Arrangement of Variables

[Guest_imported]

Hello. I am very new to assembly and I was messing around with a short little program to get familiar with the basics but something I thought was odd kept happening. The program is suppose to get a character from the keyboard and then display that character in this format: (character). Or if you hit escape it will say: Esc. I have 4 variables. Two contain the ( and ) another contains a string telling the user to input a character and the last one to store the input entered. I discovered, however, that if I don't declare the variables that contain the ( and ) first, instead of outputting the character like (a) it will output aa) or (aa. Can anyone please shed some light on this? I'd greatly appreciate it. Heres the code that messes up:

JMP start
;========================================
instr db "Enter A Character:",10,13,"$"
key db
leftbr db "("
rightbr db &quot"

;========================================
start:
mov ah,09
mov dx,offset instr
int 21h
mov ah,08
int 21h
mov key,al
CMP key,27
JNZ print
JZ escape
print:
mov ah,02
mov dl,leftbr
int 21h
mov dl,key
int 21h
mov dl,rightbr
int 21h
JMP exit
escape:
mov ah,02
mov dl, "E"
int 21h
mov dl, "s"
int 21h
mov dl, "c"
int 21h
exit:
mov ah,4Ch
mov al,00
int 21h

 

[AmkG]

you have this:
key db
leftbr db "("

There's no value after the db of key.
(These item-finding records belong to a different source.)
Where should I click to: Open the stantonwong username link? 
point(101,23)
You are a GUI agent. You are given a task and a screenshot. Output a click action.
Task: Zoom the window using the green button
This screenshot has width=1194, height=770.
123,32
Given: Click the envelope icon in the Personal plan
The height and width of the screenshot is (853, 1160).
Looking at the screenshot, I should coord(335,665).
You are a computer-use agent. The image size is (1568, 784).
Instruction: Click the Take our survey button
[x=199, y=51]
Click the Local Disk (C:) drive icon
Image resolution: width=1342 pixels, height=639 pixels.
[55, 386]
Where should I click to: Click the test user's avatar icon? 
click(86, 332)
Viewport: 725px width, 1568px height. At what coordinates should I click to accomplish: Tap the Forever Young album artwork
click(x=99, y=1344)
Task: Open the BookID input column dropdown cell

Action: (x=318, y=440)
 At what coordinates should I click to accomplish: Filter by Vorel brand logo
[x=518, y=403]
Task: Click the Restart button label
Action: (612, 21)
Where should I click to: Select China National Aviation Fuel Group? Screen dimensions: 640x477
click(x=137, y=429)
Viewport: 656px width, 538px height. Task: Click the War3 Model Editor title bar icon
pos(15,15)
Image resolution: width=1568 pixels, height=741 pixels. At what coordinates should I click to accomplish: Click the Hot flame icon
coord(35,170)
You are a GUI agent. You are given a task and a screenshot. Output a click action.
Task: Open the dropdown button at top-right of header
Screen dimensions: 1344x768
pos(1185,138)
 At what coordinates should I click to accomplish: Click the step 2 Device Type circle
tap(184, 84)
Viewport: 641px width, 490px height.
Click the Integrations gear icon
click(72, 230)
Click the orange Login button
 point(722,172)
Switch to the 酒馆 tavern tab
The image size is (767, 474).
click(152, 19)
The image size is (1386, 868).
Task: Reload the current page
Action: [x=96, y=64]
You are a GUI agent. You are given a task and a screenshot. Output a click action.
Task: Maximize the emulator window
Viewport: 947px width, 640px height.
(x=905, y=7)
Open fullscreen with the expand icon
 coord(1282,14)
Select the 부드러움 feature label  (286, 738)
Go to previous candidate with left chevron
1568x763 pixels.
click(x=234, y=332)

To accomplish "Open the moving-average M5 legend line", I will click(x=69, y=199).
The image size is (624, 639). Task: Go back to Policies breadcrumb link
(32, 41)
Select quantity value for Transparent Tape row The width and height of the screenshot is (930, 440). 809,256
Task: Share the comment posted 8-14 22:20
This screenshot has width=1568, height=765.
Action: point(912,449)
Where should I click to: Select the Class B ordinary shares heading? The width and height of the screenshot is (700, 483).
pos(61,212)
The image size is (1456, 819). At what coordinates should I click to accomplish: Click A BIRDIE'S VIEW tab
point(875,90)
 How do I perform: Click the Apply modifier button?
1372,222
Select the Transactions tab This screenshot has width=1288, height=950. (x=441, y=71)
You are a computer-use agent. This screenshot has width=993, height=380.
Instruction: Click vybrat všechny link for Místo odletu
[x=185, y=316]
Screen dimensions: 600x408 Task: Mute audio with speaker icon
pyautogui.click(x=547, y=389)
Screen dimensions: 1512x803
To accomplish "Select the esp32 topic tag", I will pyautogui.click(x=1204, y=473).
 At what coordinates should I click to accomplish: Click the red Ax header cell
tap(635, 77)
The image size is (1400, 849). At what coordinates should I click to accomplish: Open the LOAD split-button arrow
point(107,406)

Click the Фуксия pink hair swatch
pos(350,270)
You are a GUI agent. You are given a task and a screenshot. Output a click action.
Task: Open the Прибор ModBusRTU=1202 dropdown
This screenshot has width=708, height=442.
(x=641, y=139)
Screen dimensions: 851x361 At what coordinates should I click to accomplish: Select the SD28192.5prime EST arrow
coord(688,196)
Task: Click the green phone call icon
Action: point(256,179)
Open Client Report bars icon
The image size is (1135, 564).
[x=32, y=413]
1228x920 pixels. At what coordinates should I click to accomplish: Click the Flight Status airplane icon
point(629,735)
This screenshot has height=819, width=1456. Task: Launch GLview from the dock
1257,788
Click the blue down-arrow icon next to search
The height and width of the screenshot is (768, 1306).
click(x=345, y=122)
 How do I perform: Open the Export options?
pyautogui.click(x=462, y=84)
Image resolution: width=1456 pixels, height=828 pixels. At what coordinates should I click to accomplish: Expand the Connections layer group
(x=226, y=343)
So the Assembler looks at key db, it sees nothing to put after, so it puts nothing after it. It doesn't allocate ANY space for key, it does nothing. So key and leftbr actually occupy the same space!!! So when you mov key,al, you accidentally do mov leftbr,al. So leftbr now contains the key.

To solve the problem, do this:
key db ?
leftbr db "("

the ? means "leave one space" where that one space is long enough for the type. It's a db, define byte, so it leaves one byte.

The assembler should have flagged this with a warning, though. Seems you got a lousy assembler.